В отличие от «Принцессы Грёзы» выбор темы для другого панно — «Микула Селянинович» — был предопределен тем национальным неорусским направлением развития художественной культуры, которое поощрялось и росло в духовной и художественно-практической деятельности в Москве в архитектуре, прикладных искусствах, в станковой, декоративной и декорационной живописи и в котором Врубель не только нашел свое место, но и занял роль одного из ведущих художников-стилистов и декораторов. Практические задачи С. И. Мамонтова на промышленной выставке показать суровую красоту русского Севера, природу, быт людей, его необъятные возможности для цивилизации, сама постройка на выставке отдельного павильона «Крайний Север» по архитектурному проекту К. Коровина, да и общие тенденции в развитии неорусского стиля в архитектуре К. Коровина, В. Васнецова, Ф. Шехтеля, А. Щусева, С. Малютина, А. Головина и других художников, которые наиболее полно развернулись к концу 1890—началу 1900-х годов, интерес к русским былинным образам и старому орнаменту самого Врубеля, наконец, уже созданные и получившие широкое признание акварели В. Васнецова к «Снегурочке», его же картины на темы русских сказок, которые украшали абрамцевский и московский дома Мамонтова или были представлены в галерее Третьяковых,— все это было не только духовным стремлением, но и складывающейся художественной практикой — традицией. Следовательно, тема второго панно на нижегородской выставке непременно должна была быть взята из русской старины, из национального эпоса. Выбор былины о Микуле Селяниновиче и богатыре Вольге Всеславиче, варяге и волхве, был по самой идее совершенно последователен и должен был дать литературно-поэтическую канву для громадного живописного образа русского народа — «силы земли русской».

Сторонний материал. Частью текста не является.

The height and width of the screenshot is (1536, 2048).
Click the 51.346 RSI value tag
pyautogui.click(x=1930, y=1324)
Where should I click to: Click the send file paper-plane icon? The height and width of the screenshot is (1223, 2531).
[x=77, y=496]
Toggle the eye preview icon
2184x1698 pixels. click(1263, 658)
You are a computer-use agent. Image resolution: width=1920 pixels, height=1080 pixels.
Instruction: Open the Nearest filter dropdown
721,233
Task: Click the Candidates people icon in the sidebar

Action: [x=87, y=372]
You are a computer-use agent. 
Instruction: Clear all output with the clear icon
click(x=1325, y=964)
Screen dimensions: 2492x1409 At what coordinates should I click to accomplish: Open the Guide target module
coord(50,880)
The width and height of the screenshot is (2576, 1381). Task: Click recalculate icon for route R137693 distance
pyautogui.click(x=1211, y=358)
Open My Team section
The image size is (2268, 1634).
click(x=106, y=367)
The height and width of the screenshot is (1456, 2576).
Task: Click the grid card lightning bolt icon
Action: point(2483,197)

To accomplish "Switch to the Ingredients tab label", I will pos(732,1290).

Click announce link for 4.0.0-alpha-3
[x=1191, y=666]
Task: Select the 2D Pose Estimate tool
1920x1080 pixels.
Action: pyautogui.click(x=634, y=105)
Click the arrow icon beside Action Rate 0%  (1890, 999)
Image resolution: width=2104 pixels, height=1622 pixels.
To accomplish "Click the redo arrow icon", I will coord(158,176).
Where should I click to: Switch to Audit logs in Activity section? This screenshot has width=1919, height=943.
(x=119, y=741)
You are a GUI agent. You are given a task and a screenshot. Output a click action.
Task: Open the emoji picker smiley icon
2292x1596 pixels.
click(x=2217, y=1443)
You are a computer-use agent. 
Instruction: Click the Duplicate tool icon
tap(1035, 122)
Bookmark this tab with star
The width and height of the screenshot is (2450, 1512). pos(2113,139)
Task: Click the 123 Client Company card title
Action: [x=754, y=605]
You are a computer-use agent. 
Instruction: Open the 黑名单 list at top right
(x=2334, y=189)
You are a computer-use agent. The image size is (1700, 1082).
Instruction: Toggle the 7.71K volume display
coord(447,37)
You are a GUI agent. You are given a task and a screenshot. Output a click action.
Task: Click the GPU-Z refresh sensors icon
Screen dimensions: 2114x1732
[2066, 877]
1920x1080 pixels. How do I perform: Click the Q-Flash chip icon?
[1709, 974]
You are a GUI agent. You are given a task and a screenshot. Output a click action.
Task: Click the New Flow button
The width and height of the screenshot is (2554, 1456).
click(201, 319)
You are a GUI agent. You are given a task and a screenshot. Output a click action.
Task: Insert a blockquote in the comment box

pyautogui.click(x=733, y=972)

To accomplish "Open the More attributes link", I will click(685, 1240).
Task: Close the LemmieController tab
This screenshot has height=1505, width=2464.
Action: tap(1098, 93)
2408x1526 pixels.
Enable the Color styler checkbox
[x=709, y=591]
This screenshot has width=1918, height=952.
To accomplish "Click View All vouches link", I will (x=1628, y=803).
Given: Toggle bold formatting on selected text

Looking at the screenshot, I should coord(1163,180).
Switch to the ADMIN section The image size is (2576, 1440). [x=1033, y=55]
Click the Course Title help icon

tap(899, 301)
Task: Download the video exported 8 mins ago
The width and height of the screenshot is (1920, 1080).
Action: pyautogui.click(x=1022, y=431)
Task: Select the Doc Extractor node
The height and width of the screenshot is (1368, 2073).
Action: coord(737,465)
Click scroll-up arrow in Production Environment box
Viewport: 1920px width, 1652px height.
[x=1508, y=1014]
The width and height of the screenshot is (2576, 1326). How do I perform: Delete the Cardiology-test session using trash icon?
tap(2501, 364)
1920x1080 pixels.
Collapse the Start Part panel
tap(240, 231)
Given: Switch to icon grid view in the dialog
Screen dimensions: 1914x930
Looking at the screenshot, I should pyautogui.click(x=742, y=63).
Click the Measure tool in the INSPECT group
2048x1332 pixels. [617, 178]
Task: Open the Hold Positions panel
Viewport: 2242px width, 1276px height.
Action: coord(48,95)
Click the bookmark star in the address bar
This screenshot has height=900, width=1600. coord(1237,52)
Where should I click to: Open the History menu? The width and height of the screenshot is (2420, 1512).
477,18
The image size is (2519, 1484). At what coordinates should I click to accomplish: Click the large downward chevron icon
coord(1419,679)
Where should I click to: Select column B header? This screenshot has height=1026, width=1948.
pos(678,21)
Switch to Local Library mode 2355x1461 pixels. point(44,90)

55. Микула Селянинович. Эскиз. 1896


Не нужно забывать, что образы русских былин волновали воображение художника и раньше. Вспомним его композиции из «Садко» в академические годы, эскизы и наброски былинных богатырей, витязей в киевские годы, голову из «Руслана и Людмилы», и нам станет понятно, что «Микула Селянинович» не возник в уме художника лишь после получения заказа на создание нижегородских панно.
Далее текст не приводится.